To create a similar tool in R requires a little script and dplyr. Here is what you need to do. First decide what the variable you will group on for the rows, then what variable to group on for the columns. Finally, decide how you want to measure the interaction between the rows and columns. Using dplyr’s summarise function, you can count, sum, calculate means or medians, and so on.
Here is how the script is set up. If you use it – change out “data” with your dataframe, and “rows” with the variable name you want to use, and “columnvariable” for the variable to use for the columns.

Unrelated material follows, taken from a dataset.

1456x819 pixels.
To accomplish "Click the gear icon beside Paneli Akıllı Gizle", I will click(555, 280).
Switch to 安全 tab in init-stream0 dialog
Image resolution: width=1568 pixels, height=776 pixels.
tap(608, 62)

How this works is
#Libraries Required
library(dplyr)
library(pander) #Optional if you want the last line to run
pivot <- data %>% group_by(rows) %>% summarise(n=n()) #Data is grouped to create the row titles you want
#Start summarizing by the rows
columns <- unique(columnvariable) #The unique values of the column variable are stored for use in the loop.
#Now, loop through the column variable to create summaries.
#Change the summarise function as desired.
for (i in seq_along(row_category)) {
temp <- data %>% group_by(row) %>% filter(column==columns[i]) %>% summarise(summary=n())
names(temp)[names(temp)=="summary"] <- columns[i] #Renames the summarized column with the particular column name to use in join.
pivot <- full_join(pivot, temp, by="row") #Adds the results for each analysis to make the new table.
}
rm("temp") #Delete the temp file for creating summary
#Be fancy and create markdown table result for a nice report!
pandoc.table(pivot, style="rmarkdown")
You can also add more summary functions to the loop, just remember to adjust the renaming step to address the additional summary columns. The last line in this script makes a table that can be used in Markdown or RMarkdown.